▶ **EXERCISE BRIEF**
Please restate the records that follow word for word, omitting any images.

▶ **INPUT DATA**

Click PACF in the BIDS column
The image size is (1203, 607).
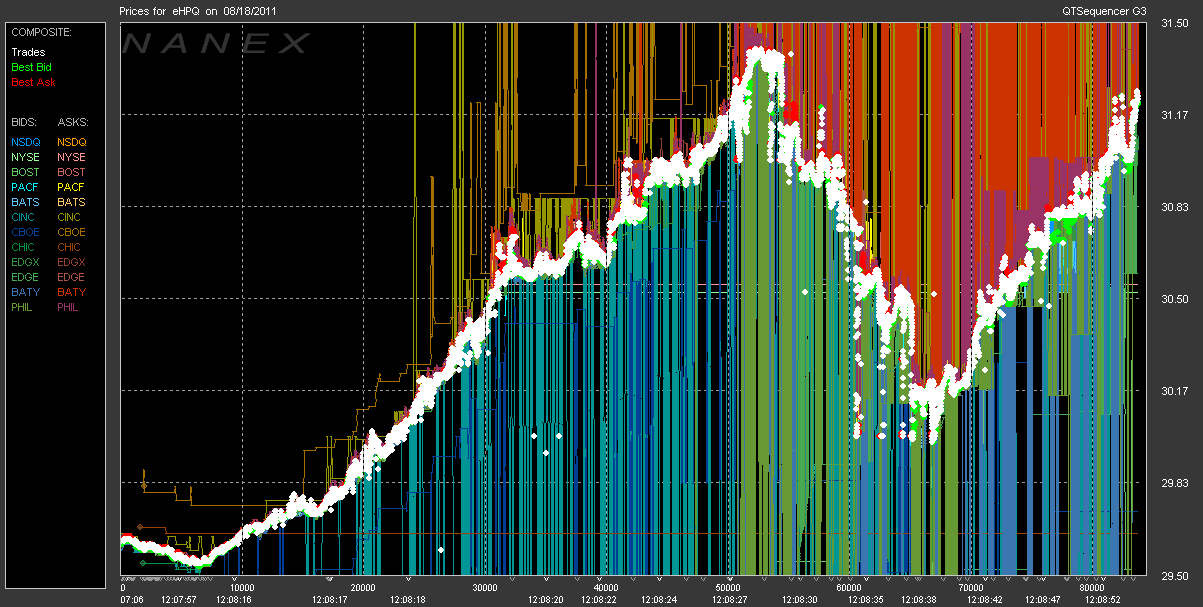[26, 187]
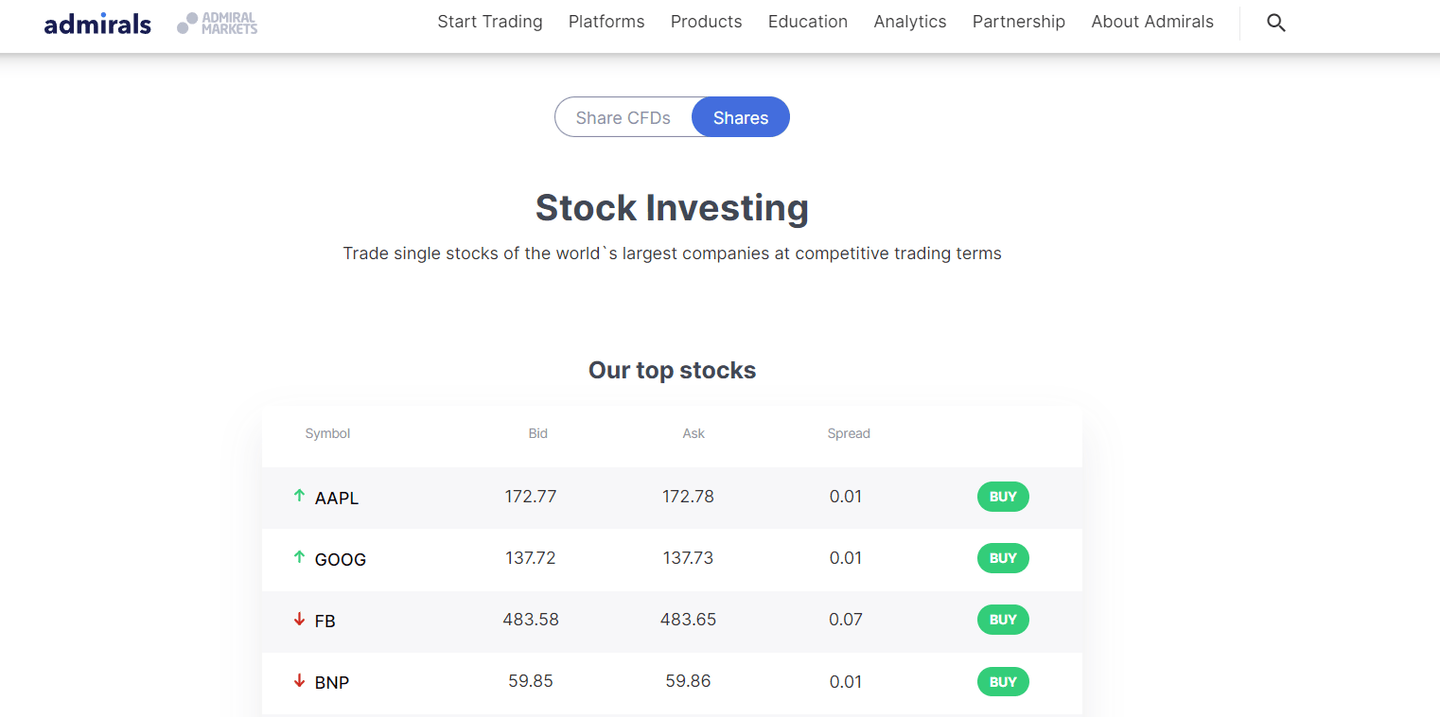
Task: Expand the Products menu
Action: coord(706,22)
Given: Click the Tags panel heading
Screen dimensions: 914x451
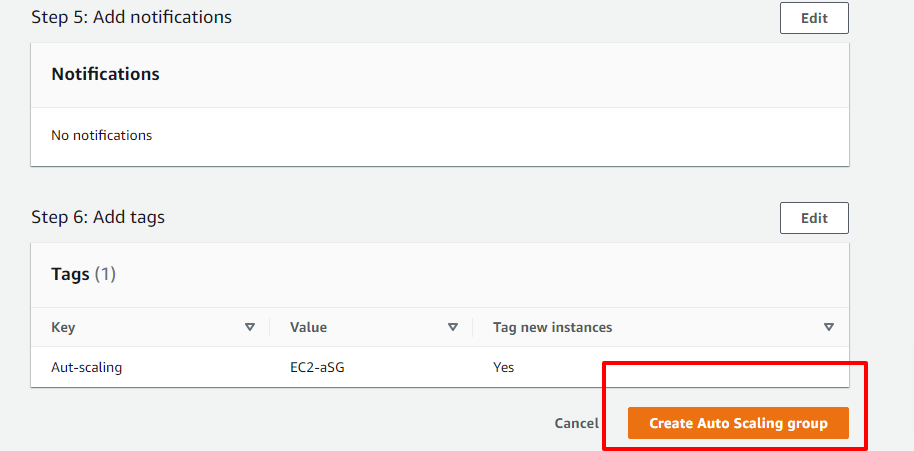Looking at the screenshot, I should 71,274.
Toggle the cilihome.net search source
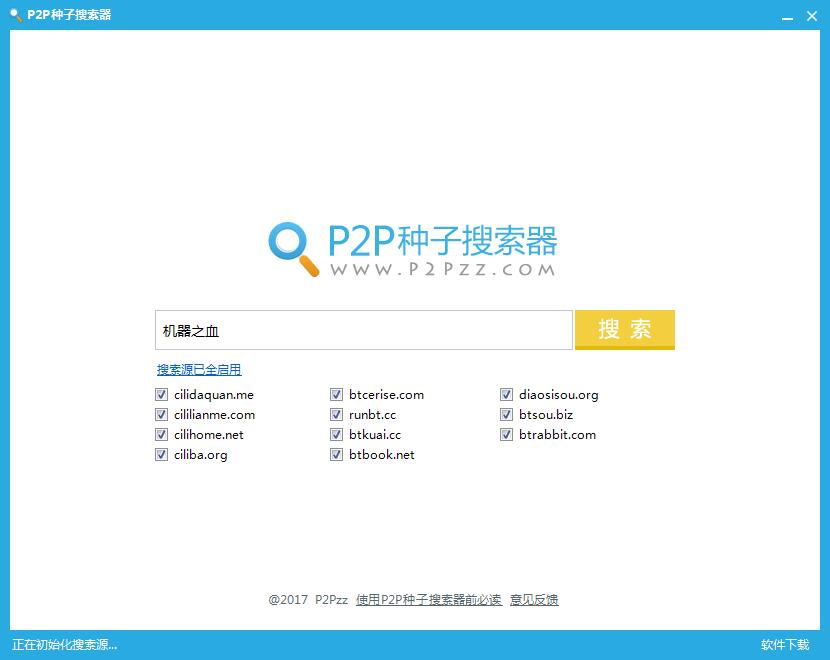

▶ **EXERCISE SOLUTION**
Click PACF in the BIDS column
The image size is (1203, 607).
[26, 187]
Task: Expand the Products menu
Action: coord(706,22)
Given: Click the Tags panel heading
Screen dimensions: 914x451
Looking at the screenshot, I should 71,274.
Toggle the cilihome.net search source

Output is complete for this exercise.